Self-Signed SSL Certificate for Apache HTTP Server
Configure Apache to serve HTTPS using a self-signed certificate.
Apache HTTP Server uses mod_ssl for HTTPS. Once the module is enabled, serving a self-signed certificate is just three config directives and a reload.
Step 1: Generate the Certificate
Use cert-depot.com for a browser-friendly cert with Subject Alternative Names, or generate one with OpenSSL:
openssl req -x509 -newkey rsa:2048 -nodes \
-keyout server.key -out server.crt -days 365 \
-subj "/CN=example.local" \
-addext "subjectAltName=DNS:example.local,IP:127.0.0.1"
Step 2: Enable mod_ssl
On Debian/Ubuntu:
sudo a2enmod ssl
sudo a2ensite default-ssl
On RHEL/CentOS, install it if it's not already present:
sudo dnf install mod_ssl
Step 3: Install the Certificate Files
sudo mkdir -p /etc/apache2/ssl # or /etc/httpd/conf.d/ssl on RHEL
sudo cp server.crt /etc/apache2/ssl/
sudo cp server.key /etc/apache2/ssl/
sudo chmod 600 /etc/apache2/ssl/server.key
Step 4: Configure the VirtualHost
Edit /etc/apache2/sites-available/default-ssl.conf (Debian/Ubuntu) or /etc/httpd/conf.d/ssl.conf (RHEL):
<VirtualHost *:443>
ServerName example.local
DocumentRoot /var/www/html
SSLEngine on
SSLCertificateFile /etc/apache2/ssl/server.crt
SSLCertificateKeyFile /etc/apache2/ssl/server.key
SSLProtocol -all +TLSv1.2 +TLSv1.3
SSLCipherSuite HIGH:!aNULL:!MD5
</VirtualHost>
Tip: If you need HTTP to redirect to HTTPS, add a<VirtualHost *:80>block withRedirect permanent / https://example.local/.
Step 5: Test and Reload
sudo apachectl configtest
sudo systemctl reload apache2 # or httpd on RHEL
Verify with curl -kvI https://example.local/ — you should see the TLS handshake succeed and the certificate details.
Troubleshooting
"SSL Library Error: Unable to load private key"

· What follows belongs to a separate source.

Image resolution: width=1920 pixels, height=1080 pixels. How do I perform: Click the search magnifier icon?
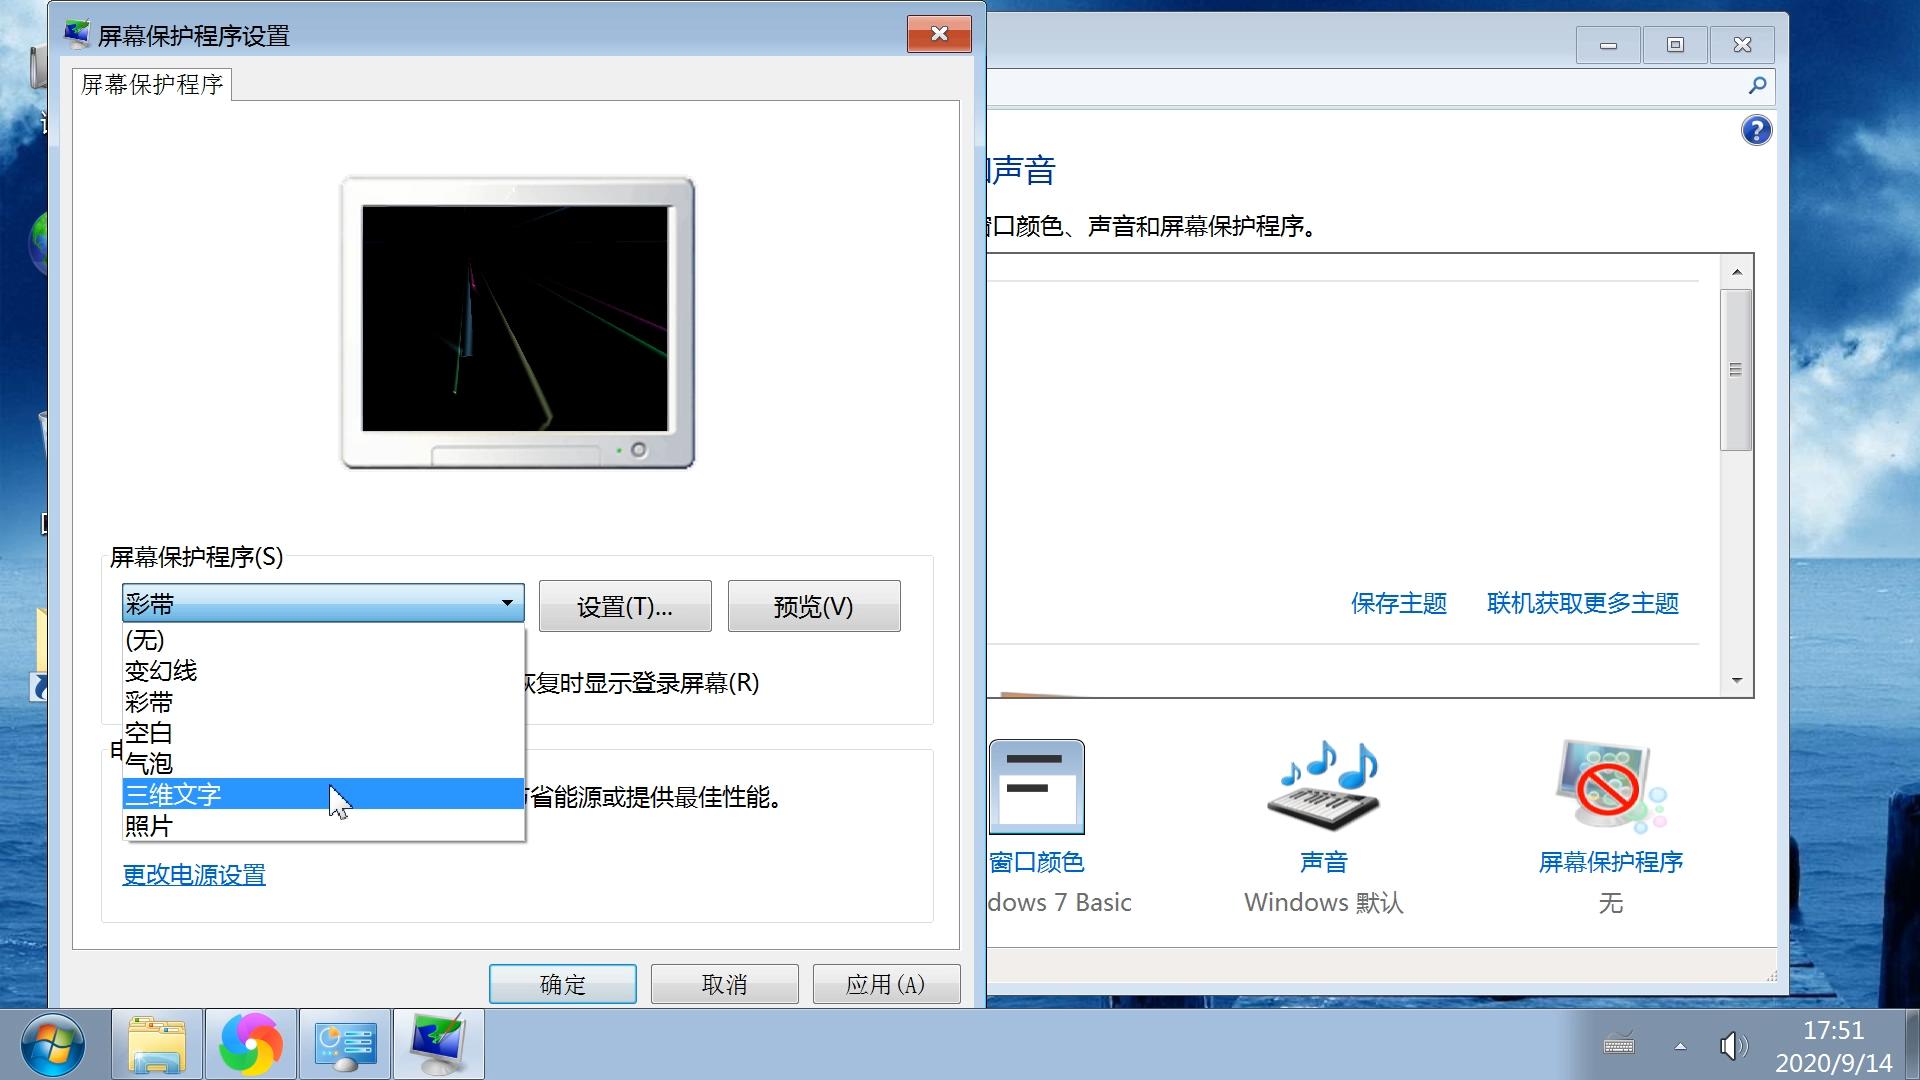coord(1757,86)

Wrong file permissions or the key is password-protected. Use -nodes when generating with OpenSSL to produce an unencrypted key (safe for development only).
"AH00526: Syntax error"
Run apachectl configtest — it will point to the exact line. Usually a missing closing tag or typo in a file path.
Chrome shows ERR_CERT_COMMON_NAME_INVALID
Your certificate is missing a Subject Alternative Name. Regenerate it with the -addext "subjectAltName=..." flag, or use our generator which includes SANs automatically.